Tools of Characterization
London makes extensive use of physical descriptions to make clear what a transformation Buck undergoes. We're frequently told of Buck’s size, his strength, his muscles, and his body’s hardness. This, of course, reflects the other, non-physical changes Buck has undergone in adapting to the wilderness, which makes it a good tool of characterization.
The man in the red sweater is defined by his actions—beating Buck means he's a cruel man. Thornton, of course, comes into the picture by saving Buck’s life; he is a man of compassion. Spitz, of course, is also defined by his actions (stealing, fighting) and therefore painted as a cruel dog.
Although he is quite clearly a dog, we start thinking of Buck as person. After all, he has thoughts, emotions, and a complex, human-like personality. Buck is characterized by this complexity. By taking on the importance and dimensionality of a human, Buck becomes a real protagonist despite his animal form.
Speech and Dialogue
Broken English: François and Perrault
The way these men speak is certainly noticeable:
"Dat Buck, him pull like hell. I teach him quick as anything." (2.6)

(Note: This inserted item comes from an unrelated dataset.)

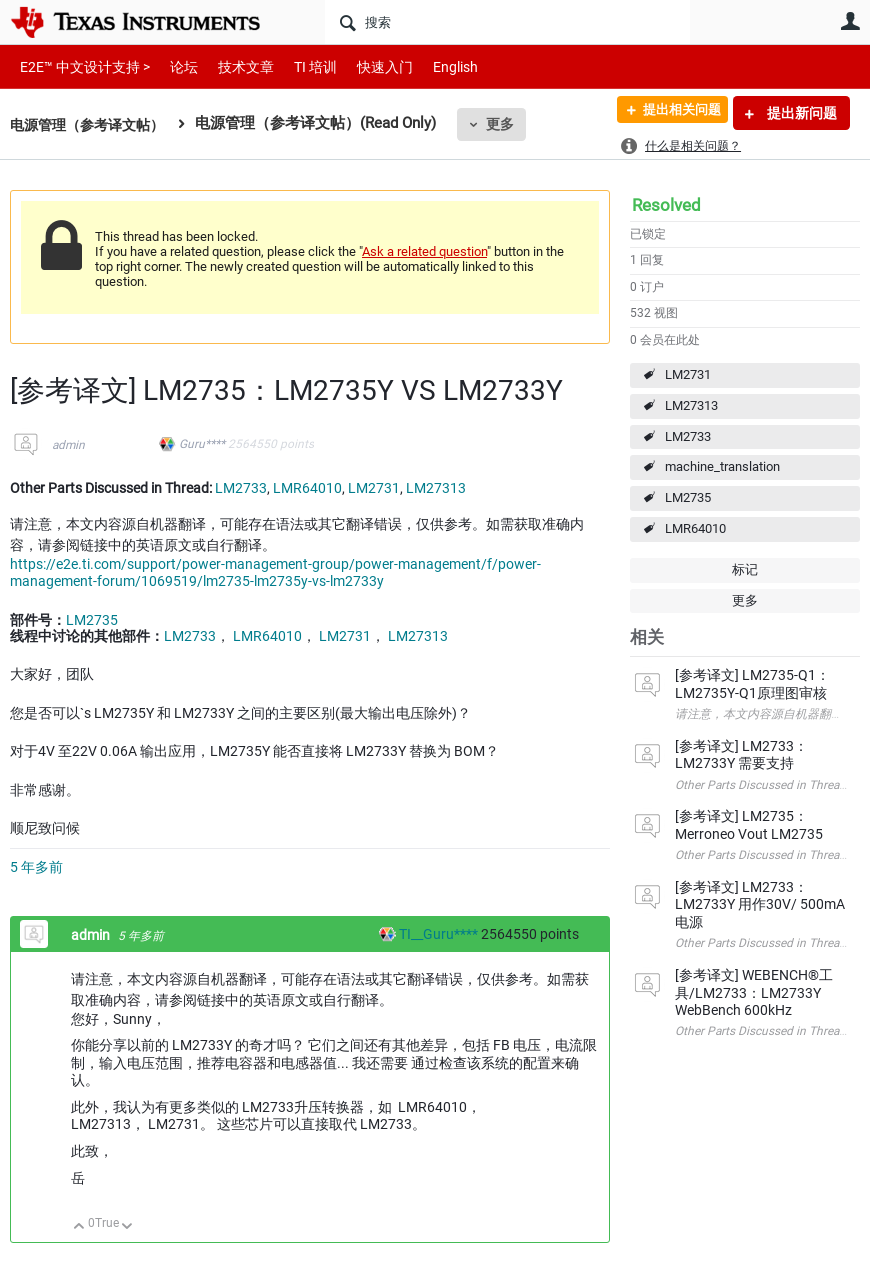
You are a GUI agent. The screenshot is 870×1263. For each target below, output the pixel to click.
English (431, 66)
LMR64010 (695, 528)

Now, while we never hear Buck speak (what with him being a dog and all), we do hear his thoughts through the third person narrator. And, again, although they're not literally the words of Buck, we always get the feeling that he's eloquent and poetic. So the men’s plain language adds to Buck’s nobility and his position (in the mind of the reader) above the men.

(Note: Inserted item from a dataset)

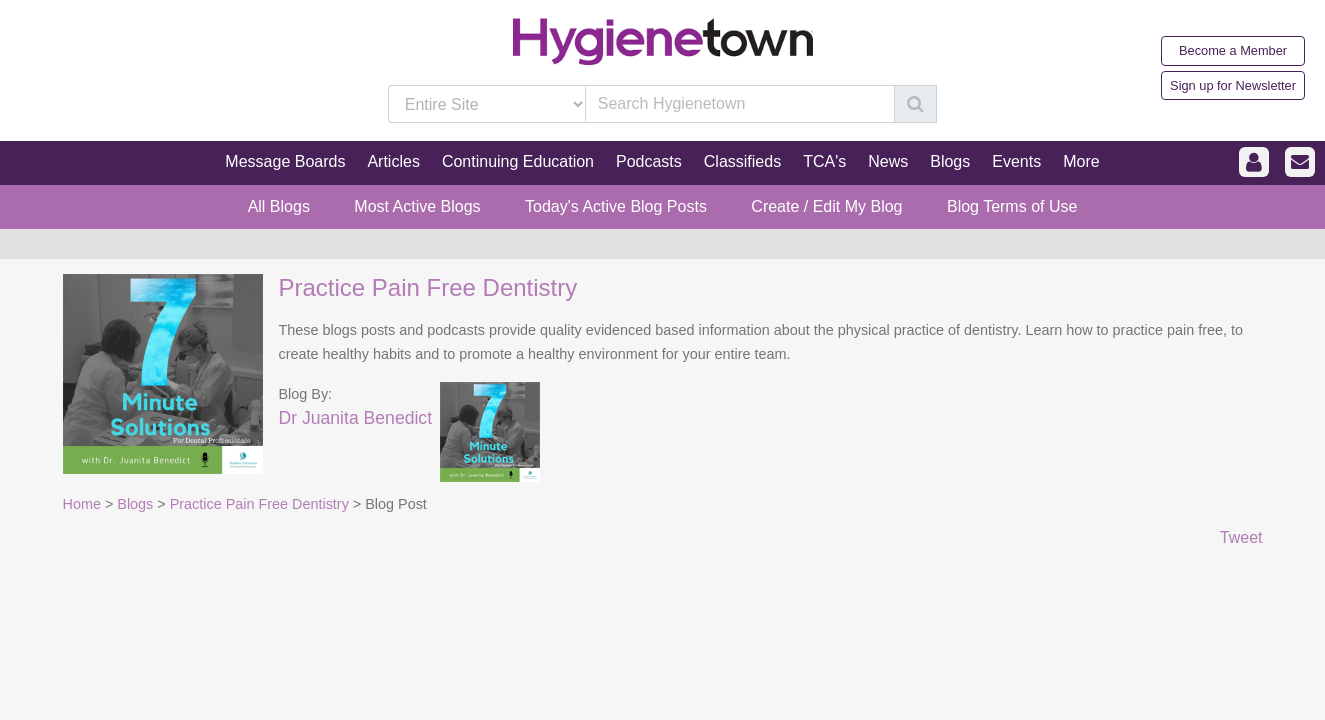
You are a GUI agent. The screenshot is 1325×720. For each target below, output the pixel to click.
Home (82, 504)
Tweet (1241, 537)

But you can't look at François and Perrault's language without noticing the vernacular they use—this is a device that demonstrates the place and time of the story, highlighting that these are French Canadian men who speak English as a second language and are of the rough outdoors.
Non-Verbal Communication between Buck and Thornton
For a dog that doesn’t speak, Buck certainly communicates with Thornton a good deal. You’ve got your typical dog stuff like hand-licking and tail-wagging, but it runs deeper than that with these two. When Buck wins that bet for Thornton by pulling the thousand-pound load, they seem to speak to each other before and after it happens. At the very least, there's an understanding between them that eclipses all the other relationships in the text.